> [Trecho selecionado]
+===+

Nada disso significa que não exista racismo em seus livros infantis. As odiosas expressões racistas (“negra beiçuda”, “negra de estimação”) lá estão, deixando educadores de cabelo em pé. Porém, fiel à infidelidade, mesmo na obra infantil entrechocam-se visões contrárias: Emília é admoestada. Em Histórias Diversas, aparece A Violeta Orgulhosa, arrotando superioridade por ser a única violeta branca. Enfrenta o argumento do Visconde, pois ela tinha menos pigmento que as outras, perde o rebolado, e o conto se torna um libelo contra o racismo.

“Monteiro Lobato era...” – preencha a gosto, acrescente um mas e deixe a mistura ferver. Lobato era capitalista por vocação – mas defendeu com ardor o socialismo e o comunismo da Rússia. Lobato era racista – mas escreveu Negrinha, denúncia da crueldade contra os negros pós-abolição, fez questão de ter um negro desconhecido entre os autores de sua editora, considerou Lima Barreto o melhor autor da época, além de ter publicado seus livros, e se encantou com as “manifestações da civilização negra” em Salvador. Desligue o fogo.

+===+

> [Enunciado] Transcreva, do trecho sobre Monteiro Lobato, a passagem que começa em "Nada disso significa" e termina em "contra o racismo.".

(Entradas sobre a localização dos itens)

+===+

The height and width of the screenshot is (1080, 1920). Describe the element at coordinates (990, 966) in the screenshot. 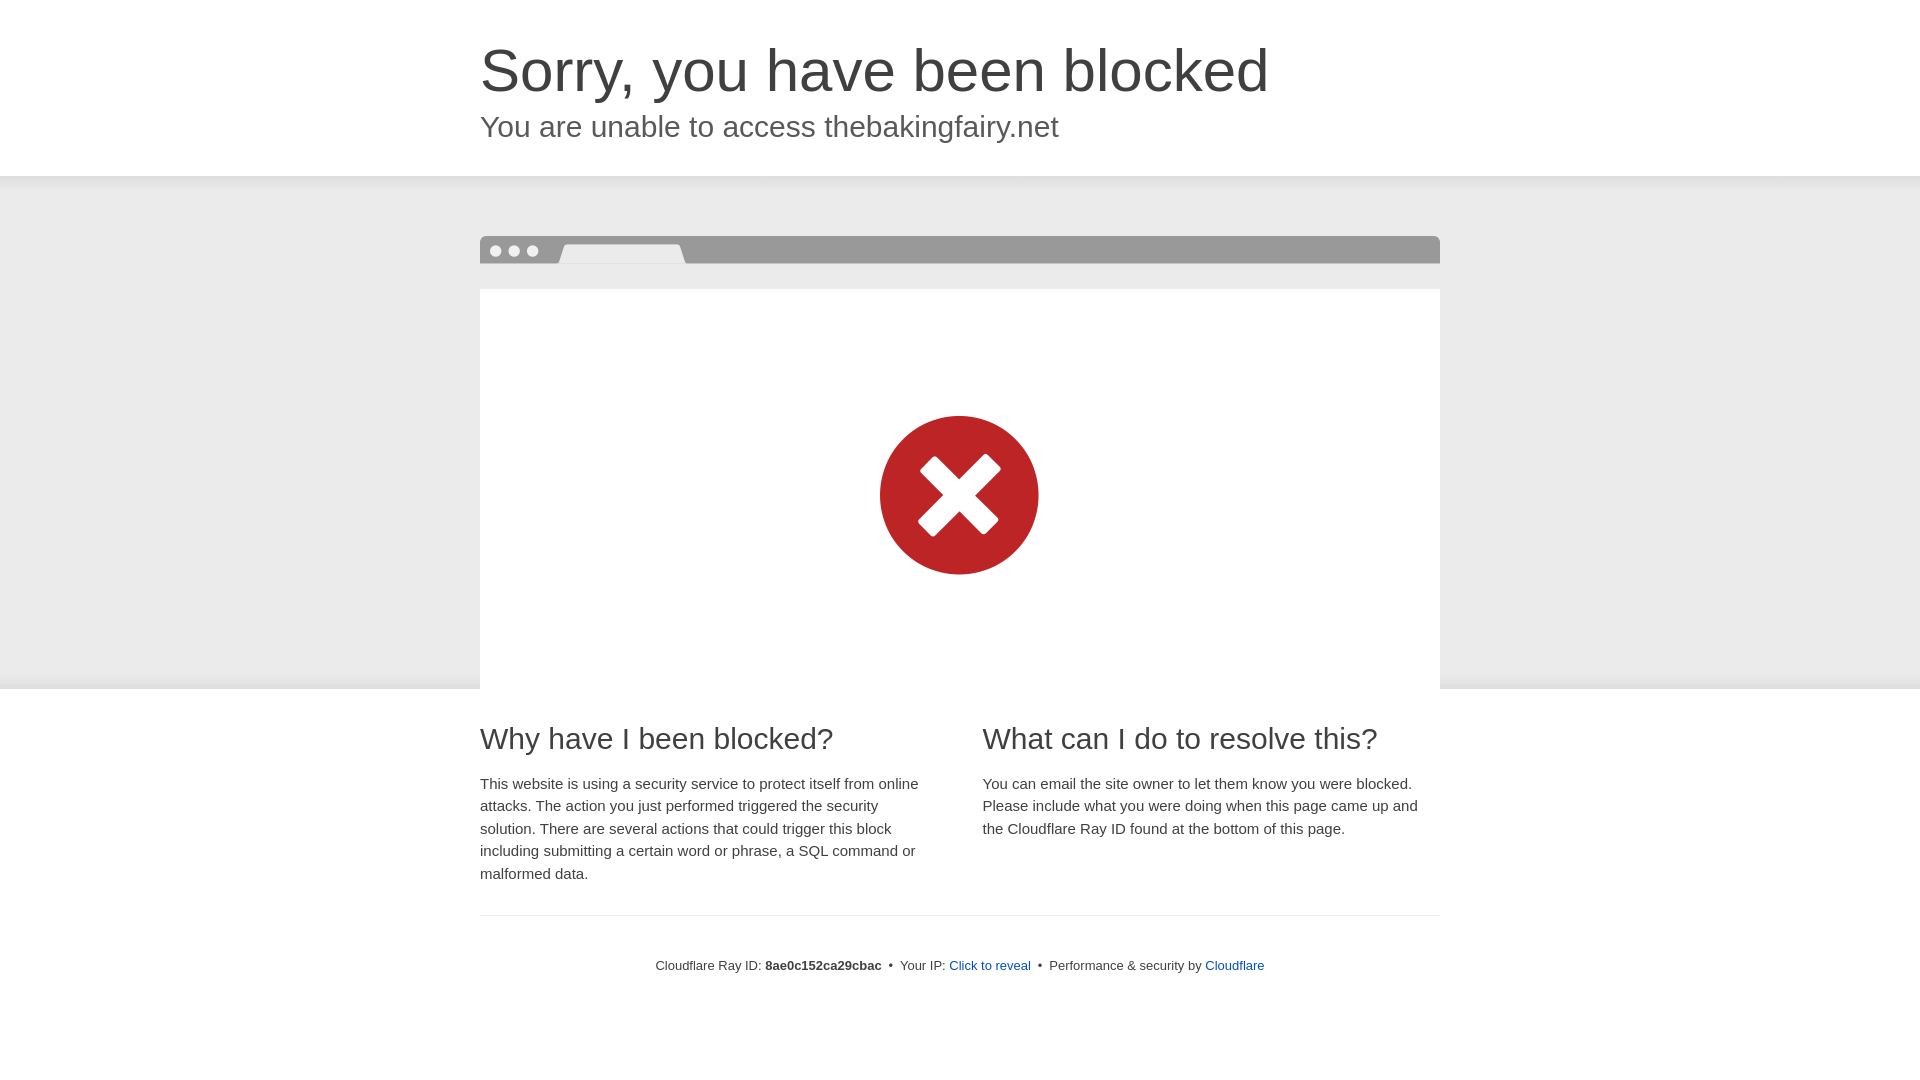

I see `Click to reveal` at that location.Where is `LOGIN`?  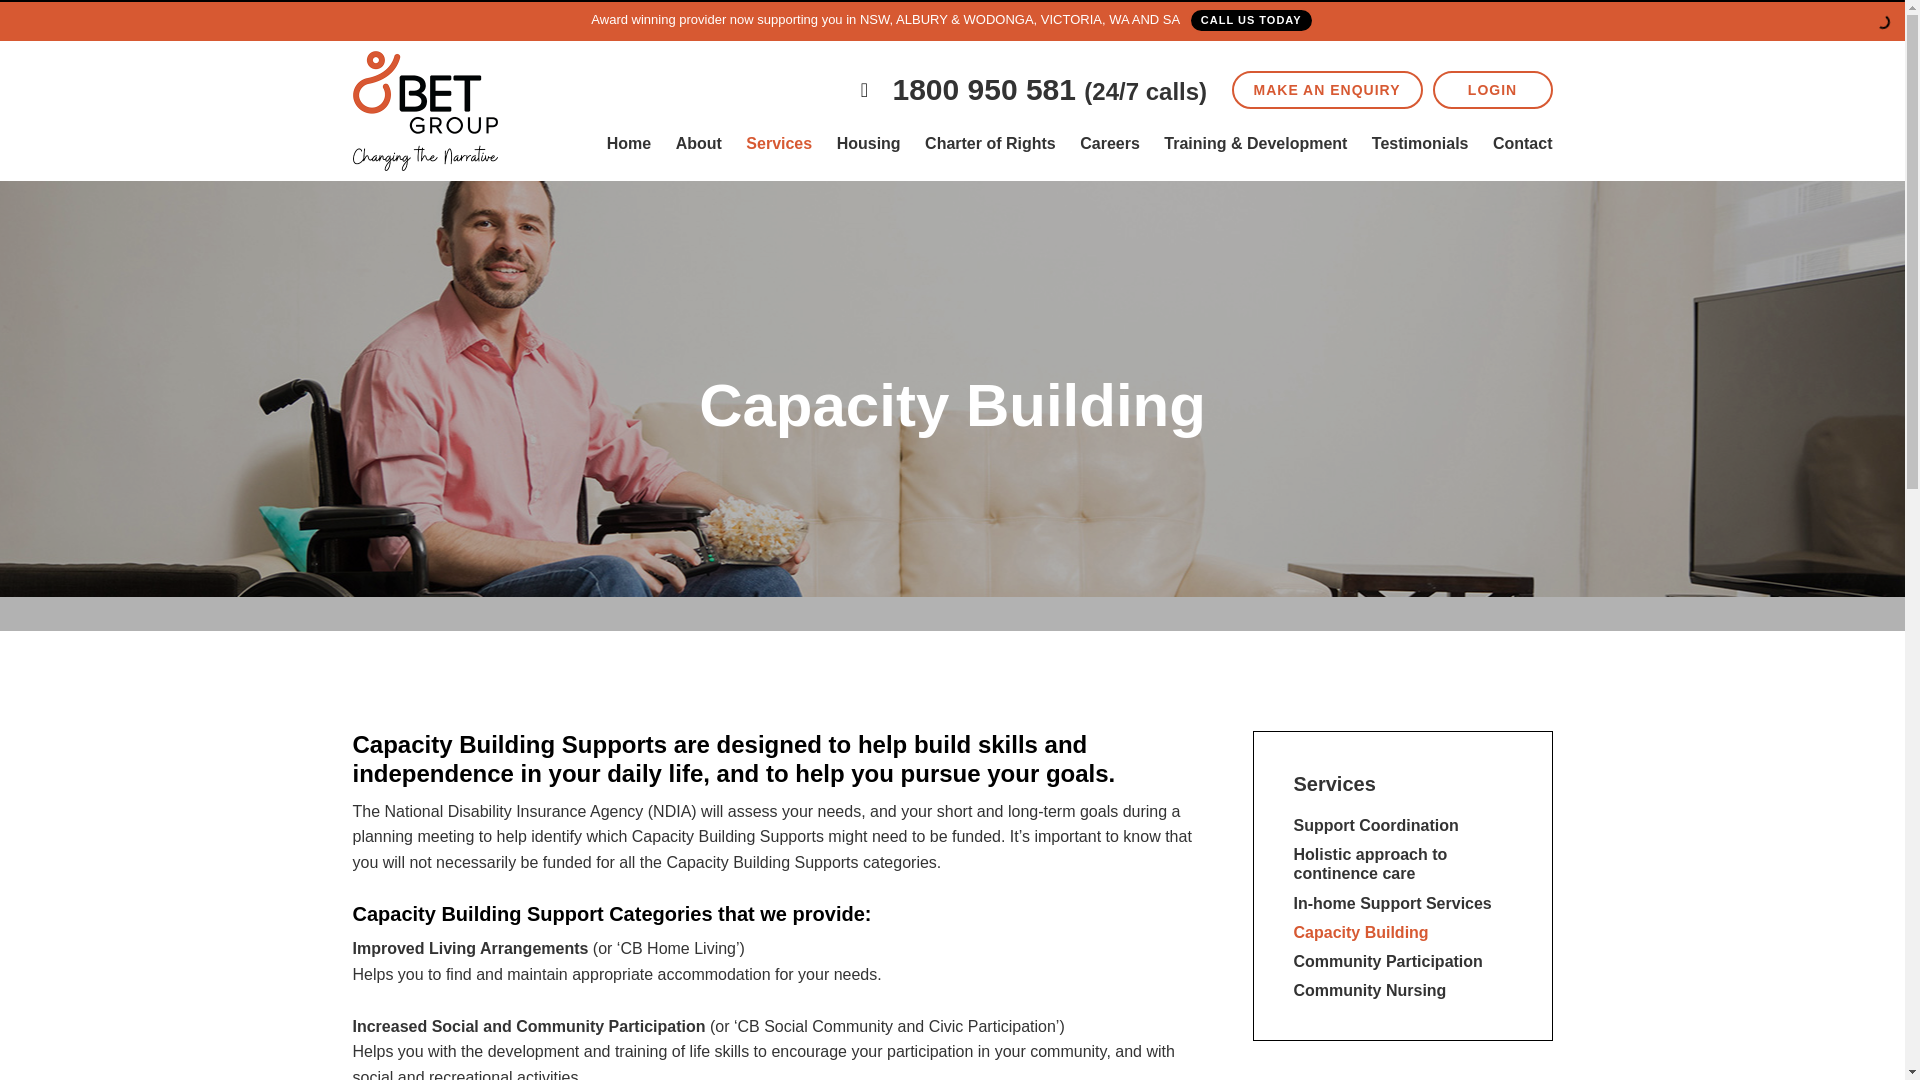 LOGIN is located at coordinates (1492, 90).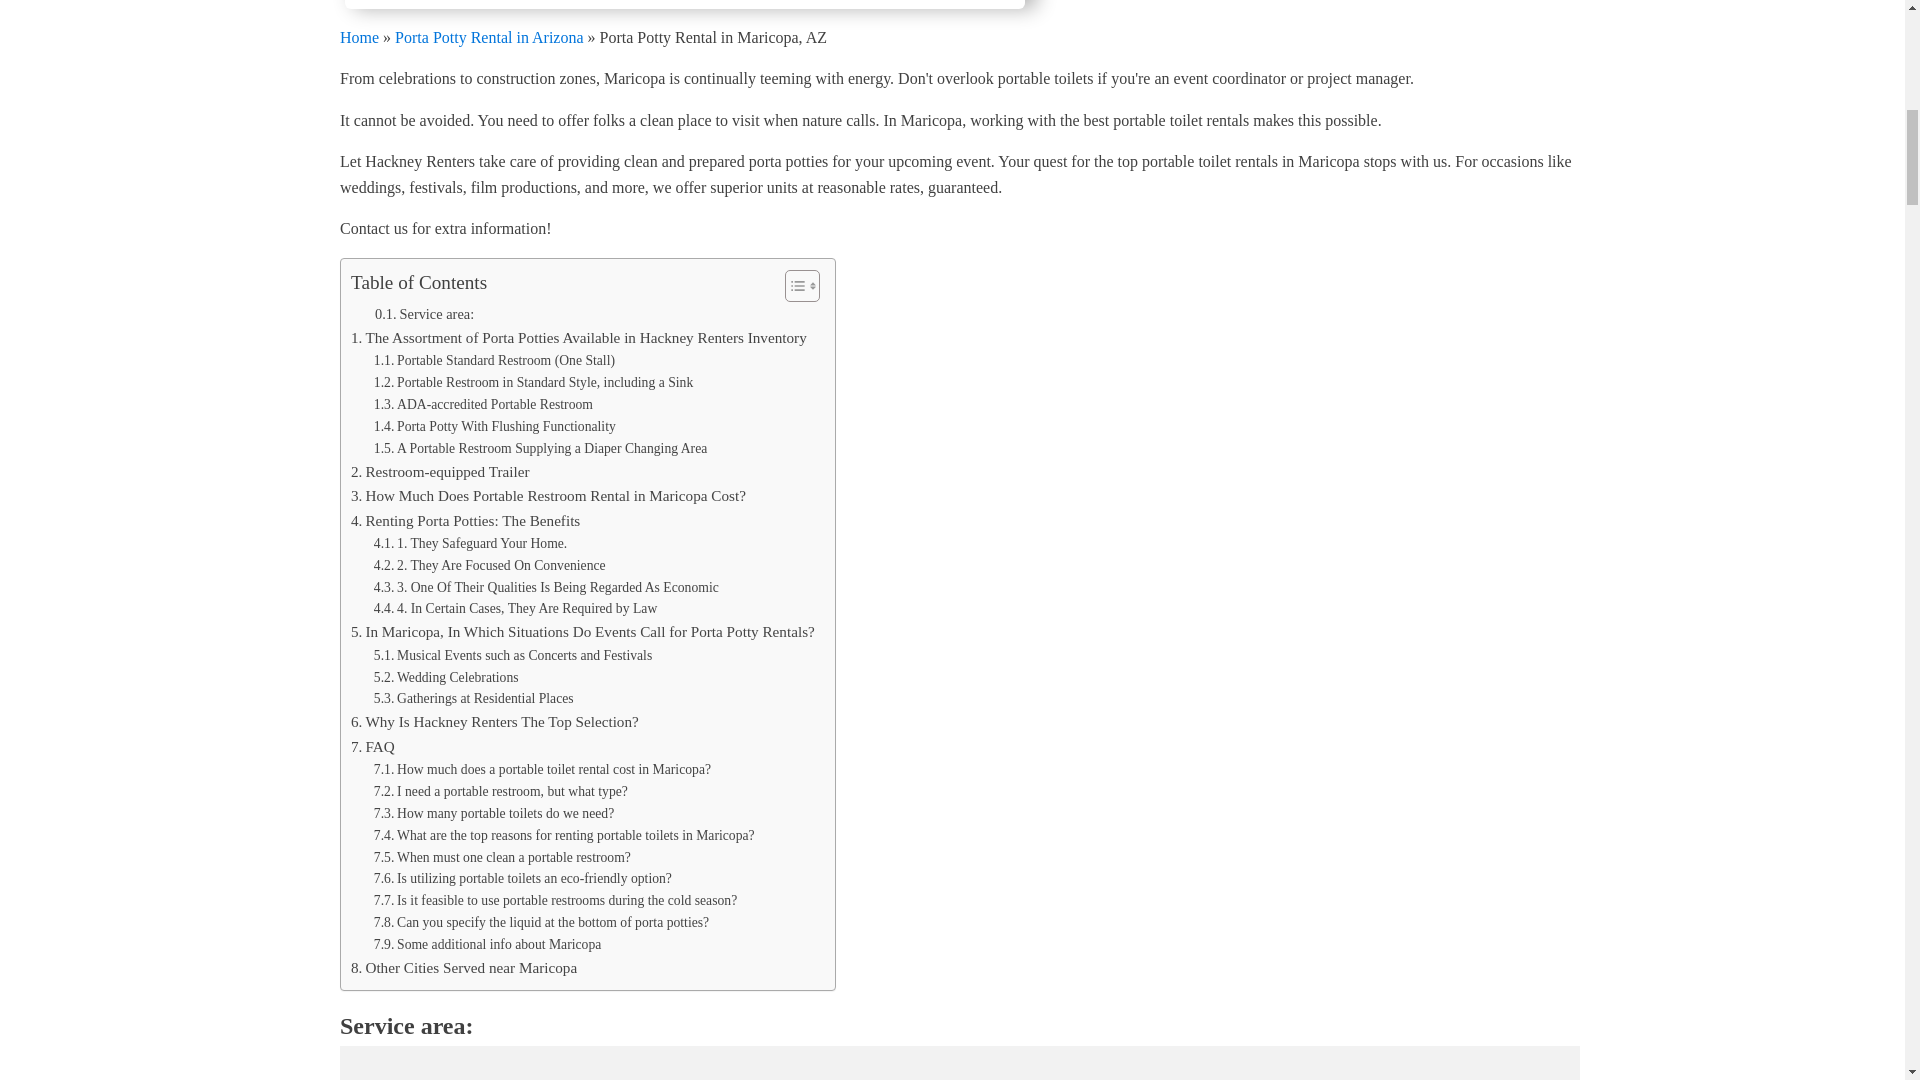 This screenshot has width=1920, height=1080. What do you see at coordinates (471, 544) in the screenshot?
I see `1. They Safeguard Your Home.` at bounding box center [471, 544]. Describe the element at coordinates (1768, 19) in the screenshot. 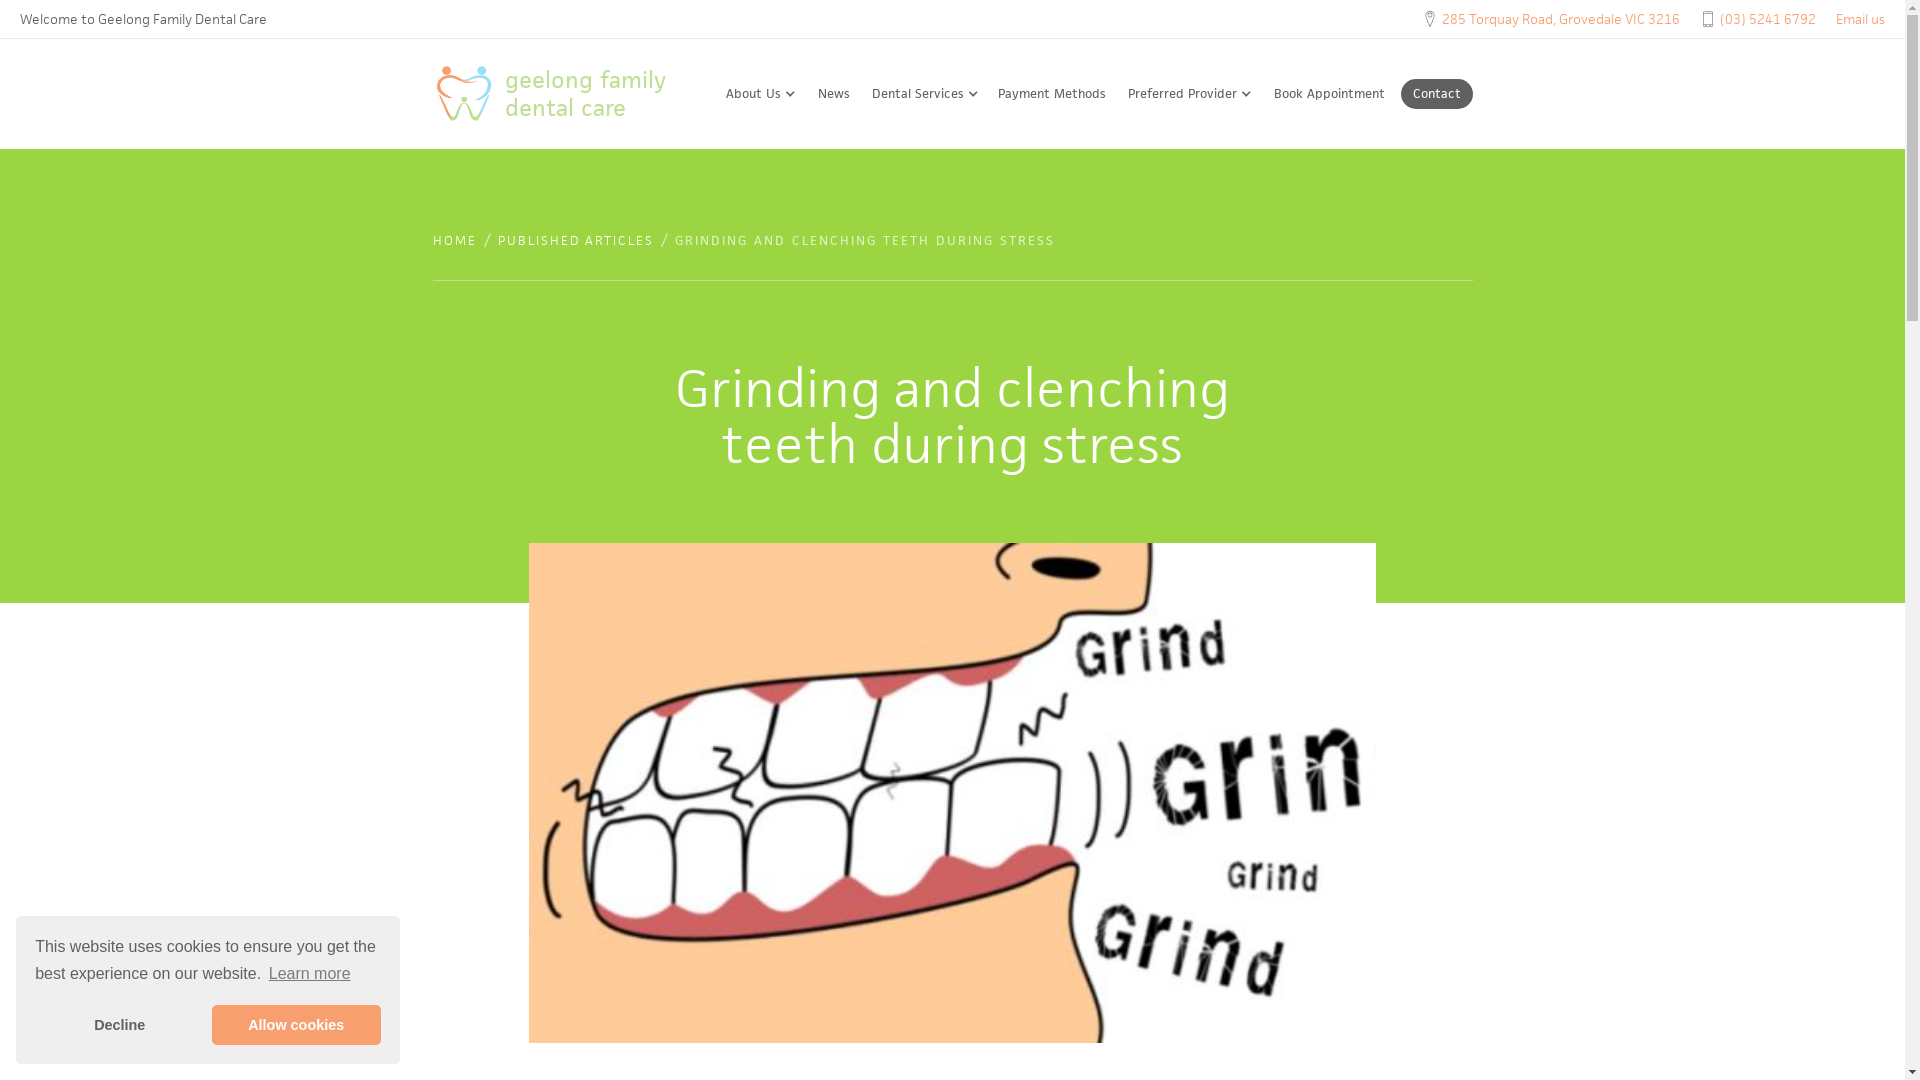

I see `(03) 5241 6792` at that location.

+===+

> [Resposta]
Nada disso significa que não exista racismo em seus livros infantis. As odiosas expressões racistas (“negra beiçuda”, “negra de estimação”) lá estão, deixando educadores de cabelo em pé. Porém, fiel à infidelidade, mesmo na obra infantil entrechocam-se visões contrárias: Emília é admoestada. Em Histórias Diversas, aparece A Violeta Orgulhosa, arrotando superioridade por ser a única violeta branca. Enfrenta o argumento do Visconde, pois ela tinha menos pigmento que as outras, perde o rebolado, e o conto se torna um libelo contra o racismo.